Like most of my faculty friends, I’d already caved on the clothing issue. The dean had met us halfway by allowing an exception for hot days during summer school and blizzard-like days in the winter.
So today’s call was definitely not about fashion. What, then?
I tapped the soles of my uncomfortable pumps on the cracked marble floor of the old Administration Building, a grand Gothic structure that, sadly, had had its marvelous interior chopped up to accommodate more offices than originally planned. Here and there a bulky air-conditioning unit had been wedged into an arched window, entering into an odd pairing with the radiator, and interrupting a lovely recursive pattern of gray stone rosettes.
As the minutes ticked away, I reminded myself that I was forty-four, not sixteen years old. This was not high school, when the principal had caught Ariana and me and two friends cutting class to take the subway to downtown Boston for a shopping spree.
I treated my back to a yoga stretch and took a deep breath, giving up on guessing what the dean wanted with me on a scorching Thursday afternoon. Too bad her recommendation was essential if I wanted to make full professor this year. True, I was relatively young for the title, but there was a rumor that a whopping four slots in math and science were open at Henley, and I wanted a place in line for one of them. Badly.
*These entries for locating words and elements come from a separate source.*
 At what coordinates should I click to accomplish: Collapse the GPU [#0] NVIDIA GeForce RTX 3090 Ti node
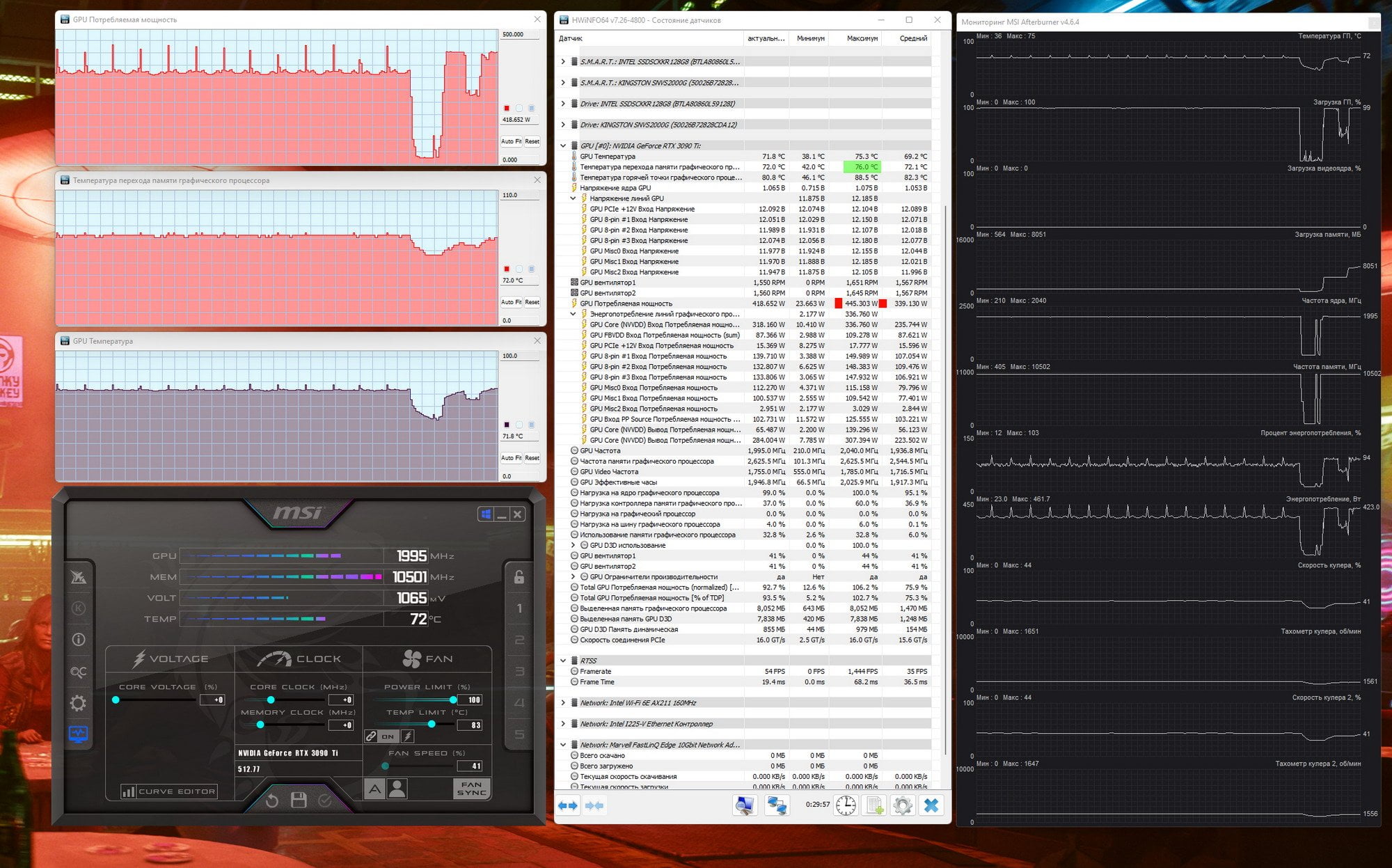(563, 145)
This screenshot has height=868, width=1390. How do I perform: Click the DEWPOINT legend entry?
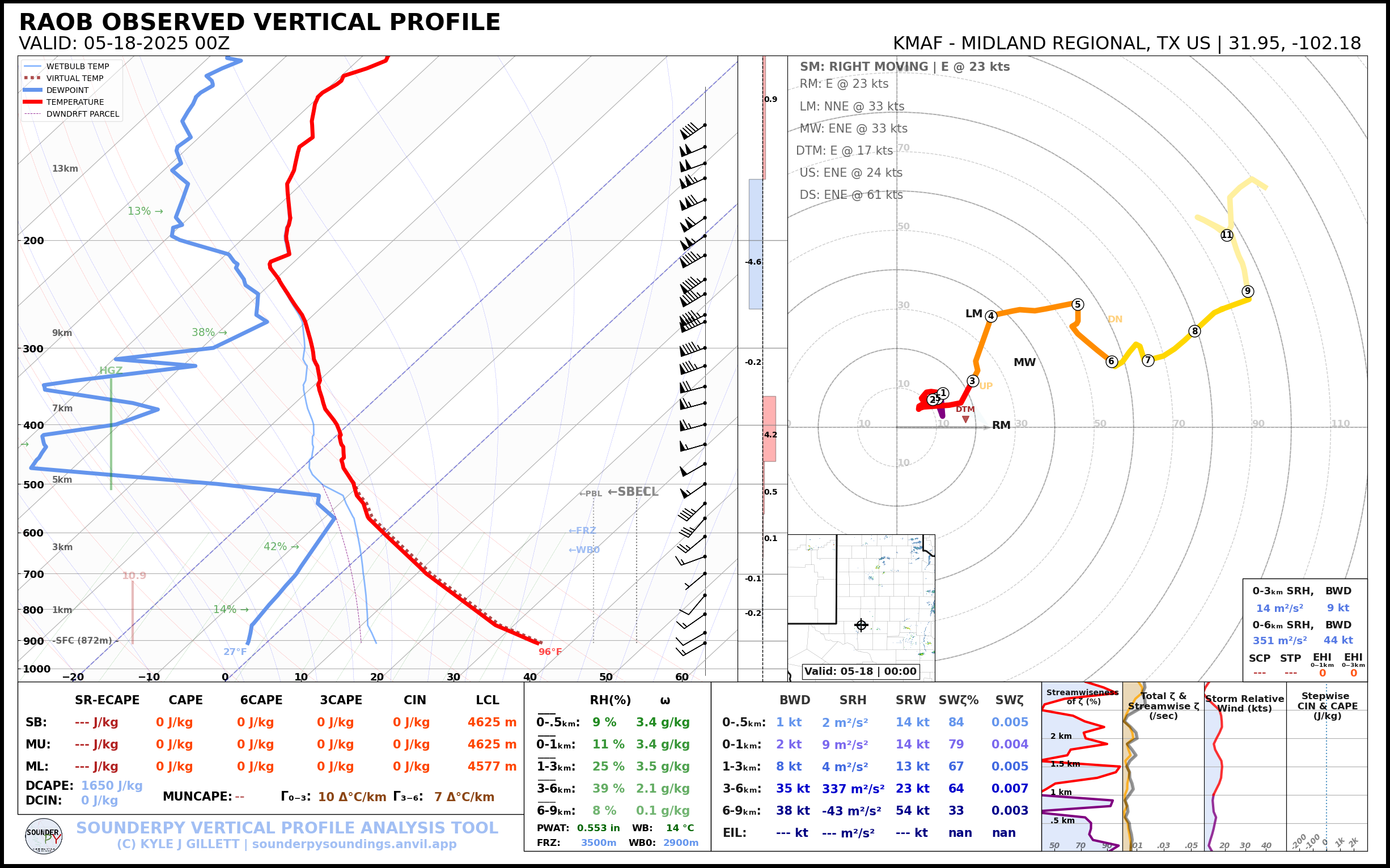pyautogui.click(x=67, y=90)
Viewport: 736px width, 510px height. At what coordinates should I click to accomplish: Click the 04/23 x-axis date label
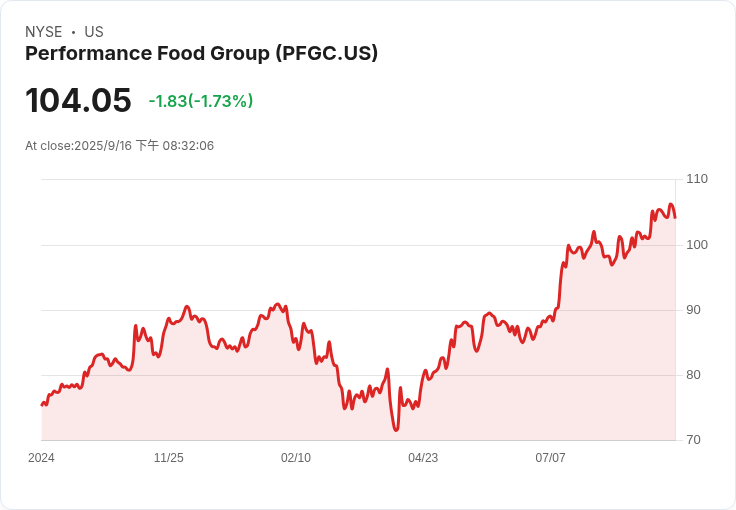tap(423, 458)
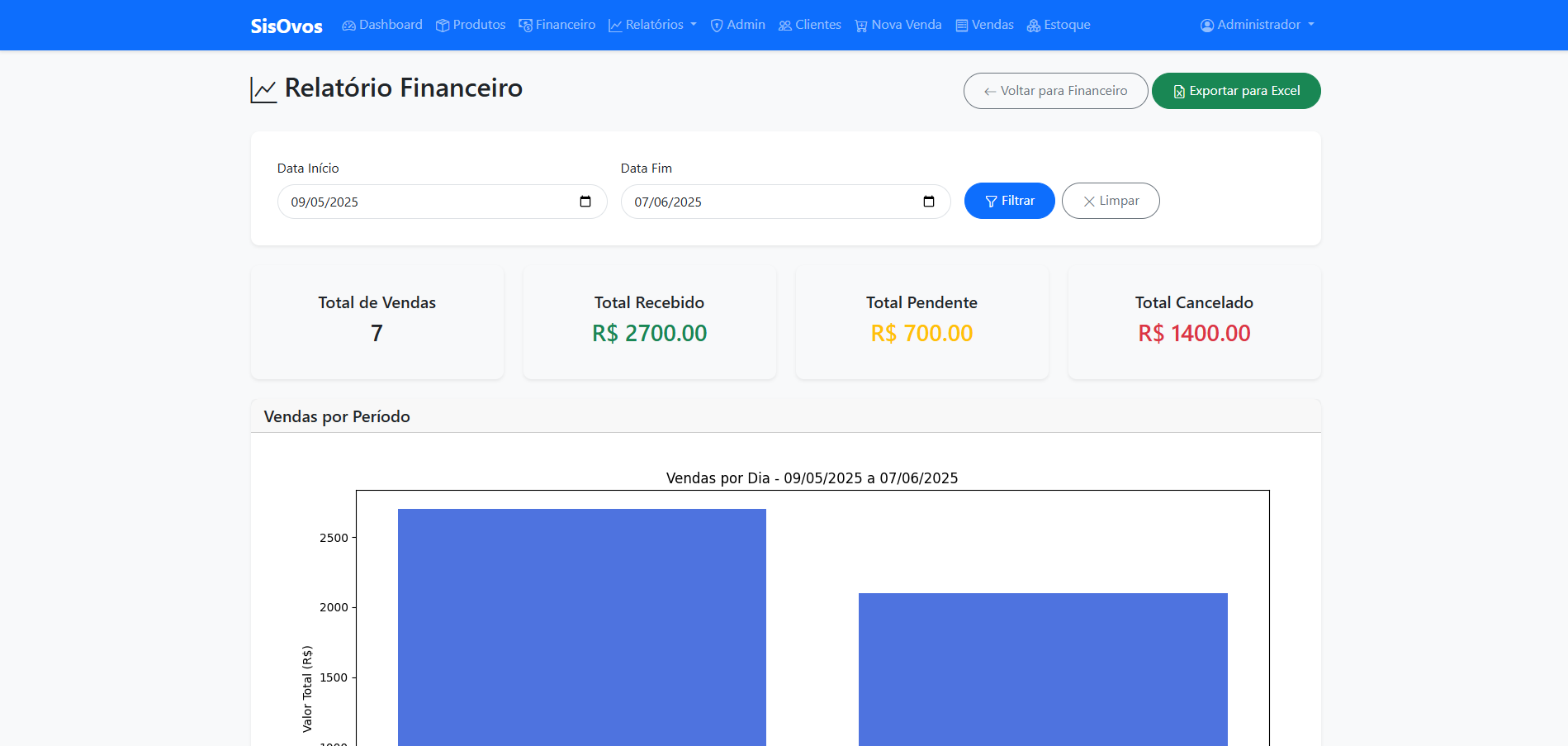Open the Data Fim calendar picker icon
Viewport: 1568px width, 746px height.
coord(929,202)
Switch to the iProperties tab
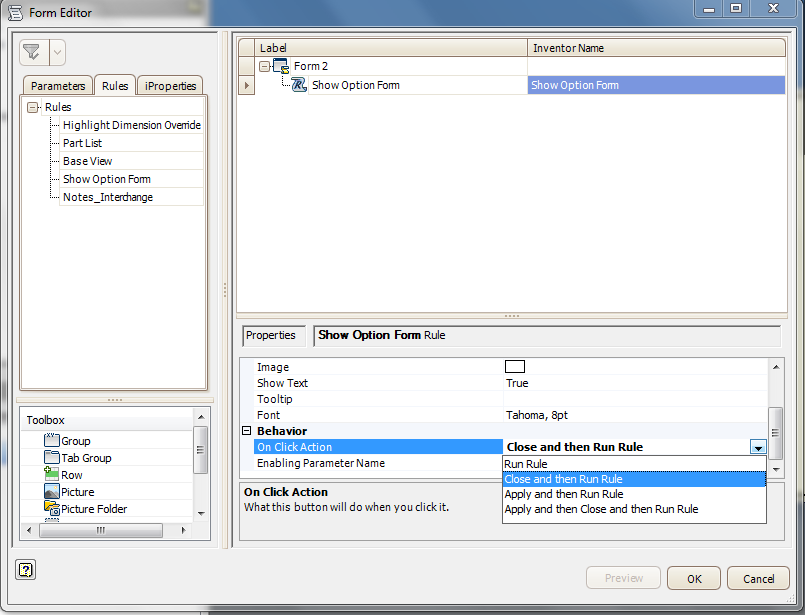The image size is (805, 615). pos(170,85)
I’d paid my dues as assistant professor for six years, then associate professor for eight more. I had a decent list of publications on my differential equations research in nationally recognized journals and was often sought out as a speaker at conferences. I’d taken my turn as Mathematics Department Chair and served on a countable infinity of faculty committees. Plus-a big concession on my part-I’d yielded to Dean Underwood’s request that I write my puzzles and brainteasers under a pen name, though I bristled at her reasoning.